# Testo di partenza:

——

L’annuncio di Trump sulla futura uscita degli Stati Uniti dal patto ambientale, con una decisione del tutto coerente con il suo clima-scetticismo ostentato fin dalla campagna elettorale, non fa che aumentare le incertezze sulla “tenuta” degli obiettivi formulati nella capitale francese.

Tutti sappiamo che l’impegno preso dalla comunità internazionale è limitare il surriscaldamento globale ben sotto i 2 gradi centigradi, evitando così i rischi ambientali più catastrofici dovuti al cambiamento climatico.

Finora, però, nessuna politica di carbon pricing è riuscita a modificare in profondità i comportamenti dei settori industriali più energivori.

Come sottolinea la commissione presieduta dal premio Nobel per l’economia Joseph Stiglitz e dall’ex capo economista della Banca Mondiale, Nicholas Stern, nel suo rapporto finale (Report of the High-Level Commission on Carbon Prices, allegato in basso), l’assoluta maggioranza delle emissioni mondiali di CO2 (85%) è “libera” da qualsiasi vincolo di prezzo.

——

# Dati di ingresso:
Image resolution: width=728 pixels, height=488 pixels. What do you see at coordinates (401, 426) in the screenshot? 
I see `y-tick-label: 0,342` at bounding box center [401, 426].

——

# Attività da svolgere:
a) Rispondi a queste domande sul brano riportato sopra, una per riga:
(i) Entro quale soglia la comunità internazionale si è impegnata a limitare il surriscaldamento globale?
(ii) Quale quota delle emissioni mondiali di CO2 risulta libera da qualsiasi vincolo di prezzo?
(iii) Chi presiede la commissione insieme a Joseph Stiglitz?
b) Ripeti dal brano riportato sopra la parte che si apre con le parole "Tutti sappiamo che" e si chiude con "industriali più energivori.".

# Elenco soluzioni:
a)
(i) Ben sotto i 2 gradi centigradi.
(ii) L'85%.
(iii) Nicholas Stern, ex capo economista della Banca Mondiale.

b)
Tutti sappiamo che l’impegno preso dalla comunità internazionale è limitare il surriscaldamento globale ben sotto i 2 gradi centigradi, evitando così i rischi ambientali più catastrofici dovuti al cambiamento climatico.

Finora, però, nessuna politica di carbon pricing è riuscita a modificare in profondità i comportamenti dei settori industriali più energivori.